明玄钰的视线一直停留在她的身上,久久难以收回。
待心怡离开,张德走近皇帝身边,躬身道:“主子,这当口儿,王妃留在宫中,这传出去,可就——”他没有继续说下去,虽然知道皇上有多么想念她,可是,现在绝对不能让她留在宫里。
“朕知道!杨义臣既然能把她送进来,就一定会让朕来承担杀害玄廷的骂名!”明玄钰道,“可是,凶手没有抓到,若是把她送回王府,岂不是很危险?”
“皇上——”张德又想劝,明玄钰却摆手止住他讲话。
“先让她待在流云轩吧,哪里也别去,过几天,过几天实在不行,就,就让她搬去郁华宫。那边,朕放心些!”明玄钰道。

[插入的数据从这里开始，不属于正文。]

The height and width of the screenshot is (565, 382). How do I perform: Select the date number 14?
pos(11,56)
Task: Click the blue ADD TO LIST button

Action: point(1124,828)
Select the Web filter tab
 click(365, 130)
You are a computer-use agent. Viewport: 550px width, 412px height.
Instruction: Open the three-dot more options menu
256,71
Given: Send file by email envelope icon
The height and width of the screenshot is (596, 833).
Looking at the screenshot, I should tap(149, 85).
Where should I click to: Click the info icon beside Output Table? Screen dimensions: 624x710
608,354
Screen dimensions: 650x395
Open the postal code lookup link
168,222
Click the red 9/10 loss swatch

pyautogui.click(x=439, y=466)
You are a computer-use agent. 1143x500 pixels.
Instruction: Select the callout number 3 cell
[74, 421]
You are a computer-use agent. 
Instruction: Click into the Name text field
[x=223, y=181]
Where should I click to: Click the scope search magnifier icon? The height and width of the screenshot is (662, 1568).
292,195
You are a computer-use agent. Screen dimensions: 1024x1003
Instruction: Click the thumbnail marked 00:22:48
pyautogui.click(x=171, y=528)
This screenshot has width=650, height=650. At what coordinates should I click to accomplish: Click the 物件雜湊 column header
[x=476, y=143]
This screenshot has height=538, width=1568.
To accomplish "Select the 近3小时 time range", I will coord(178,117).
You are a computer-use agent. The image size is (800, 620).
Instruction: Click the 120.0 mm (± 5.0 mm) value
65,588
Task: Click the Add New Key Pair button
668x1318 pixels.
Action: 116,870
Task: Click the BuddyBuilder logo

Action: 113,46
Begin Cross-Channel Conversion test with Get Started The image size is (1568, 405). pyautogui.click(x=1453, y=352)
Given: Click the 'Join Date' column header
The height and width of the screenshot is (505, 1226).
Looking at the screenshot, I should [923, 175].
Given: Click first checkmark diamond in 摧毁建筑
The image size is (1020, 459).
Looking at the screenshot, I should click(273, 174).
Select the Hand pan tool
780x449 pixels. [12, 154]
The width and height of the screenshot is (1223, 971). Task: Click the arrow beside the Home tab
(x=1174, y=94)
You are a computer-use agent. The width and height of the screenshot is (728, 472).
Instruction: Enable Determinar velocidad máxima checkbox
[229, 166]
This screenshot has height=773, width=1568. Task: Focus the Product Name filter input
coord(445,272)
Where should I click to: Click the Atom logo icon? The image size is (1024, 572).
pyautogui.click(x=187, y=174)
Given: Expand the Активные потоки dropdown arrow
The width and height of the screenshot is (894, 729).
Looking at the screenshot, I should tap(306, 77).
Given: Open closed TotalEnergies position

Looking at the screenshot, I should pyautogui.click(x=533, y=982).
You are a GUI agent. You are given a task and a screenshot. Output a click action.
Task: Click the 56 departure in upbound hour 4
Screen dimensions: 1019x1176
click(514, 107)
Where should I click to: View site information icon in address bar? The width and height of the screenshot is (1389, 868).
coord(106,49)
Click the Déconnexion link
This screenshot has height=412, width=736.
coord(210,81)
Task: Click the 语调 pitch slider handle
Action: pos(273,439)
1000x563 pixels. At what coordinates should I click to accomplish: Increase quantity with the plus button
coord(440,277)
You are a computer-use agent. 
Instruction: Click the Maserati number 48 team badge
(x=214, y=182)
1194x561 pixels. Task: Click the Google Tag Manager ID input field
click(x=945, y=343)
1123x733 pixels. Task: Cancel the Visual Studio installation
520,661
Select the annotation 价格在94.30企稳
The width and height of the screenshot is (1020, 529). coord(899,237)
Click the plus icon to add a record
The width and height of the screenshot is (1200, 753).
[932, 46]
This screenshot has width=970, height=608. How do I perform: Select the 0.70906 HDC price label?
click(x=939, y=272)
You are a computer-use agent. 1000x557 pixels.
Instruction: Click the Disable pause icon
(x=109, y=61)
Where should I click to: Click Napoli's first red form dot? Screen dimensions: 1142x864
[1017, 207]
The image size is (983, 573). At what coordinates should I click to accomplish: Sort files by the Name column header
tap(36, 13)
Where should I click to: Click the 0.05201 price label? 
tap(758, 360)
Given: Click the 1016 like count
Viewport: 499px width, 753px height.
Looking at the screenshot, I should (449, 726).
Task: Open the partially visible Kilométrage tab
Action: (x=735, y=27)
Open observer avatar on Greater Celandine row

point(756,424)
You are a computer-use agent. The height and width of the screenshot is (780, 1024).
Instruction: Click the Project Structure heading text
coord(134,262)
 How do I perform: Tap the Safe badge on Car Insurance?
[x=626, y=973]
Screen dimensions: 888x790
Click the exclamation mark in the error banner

“她现在还不知道玄廷已经不在了,你嘱咐下去,任何人都不得泄露半点风声!”他接着说。
“是,奴才明白!”张德道。
“灵柩到京城,至少也得一个月,在这之前,尽量瞒住她!”明玄钰道。
可是他又担心起来:“郁华宫那边,就怕有人说出实情。”
他在地上踱步,思忖道:“让她在流云轩待一个月,也太久了,她会憋坏的。这样,张德,明日你派人去把‘落云阁’收拾好。那边岛上地方大,她还可以走动走动,不会像流云轩那么闷。”
张德领旨。
明玄钰又说:“等她搬过去之后,禁止任何人靠近‘秋水长天’,叫方信好好守着!”
“是,奴才记住了!”
把自己爱的人关在那个岛上,这就是所谓的‘金屋藏娇’吗?
可是,他情愿她飞出那个笼子,飞到广阔的世界,却又害怕失去她,害怕她受伤!
心怡坐在房里,宫女进来服侍她沐浴更衣,她就像个木偶一样任着别人摆弄。
那么朝思暮想的一个人,如今见了,距离如此之近,却无言以对!
后悔当初的选择了吗?
她苦笑了。
从自己拒绝他的那刻开始,就已经注定没有回头的路了。
而且,最重要的是,他们中间还有那么爱着她的玄廷,为了她而放弃了皇位的玄廷!
面对这么爱着她的人,又怎么能背弃对他的承诺?
往事不可追,纵使自己如何忘不了、放不下过去的感情和深爱的男人,现在只有朝前看了。这是为了三个人的幸福,为了大家,为了不伤害玄廷,为了自己不再被人利用去伤害最爱的那个人!
不后悔啊,怎么会后悔呢?我是如此幸运的一个人!
想到此,她微笑着闭上了双眼,却忍不住泪流面庞。
经过弟弟的死亡一事,明玄钰开始收网了,他要对杨德章进行正面的打击!
这个夏天,注定就是不平常的夏天,不管是对于明玄钰和心怡,还是对于这个国家!